Figure 3d shows the results of crack growth rate behavior over periods of time greater than 0.5 h for which substrate damage is expected to play a role. For samples held at strains of εapp = 0.75%, 0.6%, 0.55% and 0.5%, the initial crack growth rates were 15010 ± 8560 nm/s, 159 ± 68 nm/s, 14.1 ± 7.5 nm/s and 1.6 ± 0.35 nm/s, respectively. For the larger rates, the cracks grow and quickly reach the edges of the specimen (width: 5 mm), thus the growth rates of different cracks are measured over 100 hours, especially at 0.75% and 0.6%. These rates decreased over the first ~30–40 h until they reached steady-state values of 50.0 ± 13.9 nm/s, 15.5 ± 5.93 nm/s, 3.74 ± 1.86 nm/s and 1.163 ± 0.394 nm/s, respectively. In the case of applied strain of 0.5%, the growth rate is fairly constant. The initial crack growth rates at each applied strain are in the range of the subcritical crack growth rates in v-G curve (i.e., crack velocity, v, versus the strain energy release rate, G) of SiNx thin films as shown in our previous studies, measured for the first half an hour (Fig. 1b)22,23. Average crack spacing is plotted as a function of time in Fig. 3e, for tests performed at 0.6 and 0.75%. Along with the evidence of substrate cracking for these extended periods of testing (see Fig. 1d), these data strongly suggest that the observed decreases in crack growth rates are related to increased crack interactions (smaller spacings between cracks for cracks that nucleate and grow in the later stages of the experiments, as more cracks have already propagated through the specimens’ width). In addition, substrate damage keeps developing in channel cracks that have already propagated through the specimen’s width, hence varying amount of substrate damage can be present in neighboring cracks.

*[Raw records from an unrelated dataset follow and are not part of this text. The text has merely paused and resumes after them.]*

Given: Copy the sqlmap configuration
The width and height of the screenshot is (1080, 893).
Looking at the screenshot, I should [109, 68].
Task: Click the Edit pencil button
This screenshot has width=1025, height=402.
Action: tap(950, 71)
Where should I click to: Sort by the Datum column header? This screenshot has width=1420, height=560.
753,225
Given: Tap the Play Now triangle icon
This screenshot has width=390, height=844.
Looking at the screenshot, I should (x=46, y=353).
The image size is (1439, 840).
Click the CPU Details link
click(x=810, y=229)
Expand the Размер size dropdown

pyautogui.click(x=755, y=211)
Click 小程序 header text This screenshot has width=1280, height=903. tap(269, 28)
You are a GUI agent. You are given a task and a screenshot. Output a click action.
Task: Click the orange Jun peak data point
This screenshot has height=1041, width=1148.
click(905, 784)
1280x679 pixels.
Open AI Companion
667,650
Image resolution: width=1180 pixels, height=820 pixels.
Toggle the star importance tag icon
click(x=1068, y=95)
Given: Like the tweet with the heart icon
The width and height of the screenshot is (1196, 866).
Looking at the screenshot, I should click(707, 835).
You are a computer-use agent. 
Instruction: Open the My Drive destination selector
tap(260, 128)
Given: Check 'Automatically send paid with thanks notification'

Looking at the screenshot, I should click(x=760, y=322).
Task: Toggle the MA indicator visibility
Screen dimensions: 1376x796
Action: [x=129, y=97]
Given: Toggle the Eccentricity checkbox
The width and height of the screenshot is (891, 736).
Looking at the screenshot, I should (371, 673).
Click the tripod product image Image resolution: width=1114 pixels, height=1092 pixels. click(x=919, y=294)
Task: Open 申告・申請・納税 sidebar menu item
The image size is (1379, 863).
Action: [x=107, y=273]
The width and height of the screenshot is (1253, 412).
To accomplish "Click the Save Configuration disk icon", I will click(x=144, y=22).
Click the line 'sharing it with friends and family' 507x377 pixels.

Finite element analysis was conducted to provide further insight into the effects of substrate cracking on systems of interacting cracks. For this analysis, a strain of 0.75% was applied to the model where a single propagating crack is interacting with two adjacent cracks. The spacing of the cracks in the model was chosen to be either 50 or 100 μm, depending of the observed crack spacings (Fig. 3e). Film and substrate thicknesses were 250 nm and 125 μm, respectively. To further explore the parametric space, additional calculations were done on a number of crack configurations (single versus multiple cracks, with and without substrate cracking) to elucidate their impact on crack driving forces (Fig. 3a and b). Results show that substrate cracking in the two adjacent cracks reduces the driving force in the growing crack, as the depth into the substrate increases. The driving force decreases by 40% with the increase of substrate cracking depth in the neighboring crack up to 4 µm (Fig. 3a). This is due to the loss of in mechanical constraint in the neighboring cracks as the substrate crack grows in the PET. This has the equivalent effect of closing the growing crack and reducing the energy available for channel crack growth. Figure 3b shows the effect of substrate cracking on the growing crack when the neighboring cracks also induce substrate cracking. When substrate cracking under the growing crack was introduced (up to 1 μm in depth), the crack driving force increased up to 65% while substrate cracking depth in the neighboring cracks was kept at 4 µm (Fig. 3b). The increase in driving force with substrate damage under the growing crack is consistent with the results in the previous section as shown in Fig. 2b.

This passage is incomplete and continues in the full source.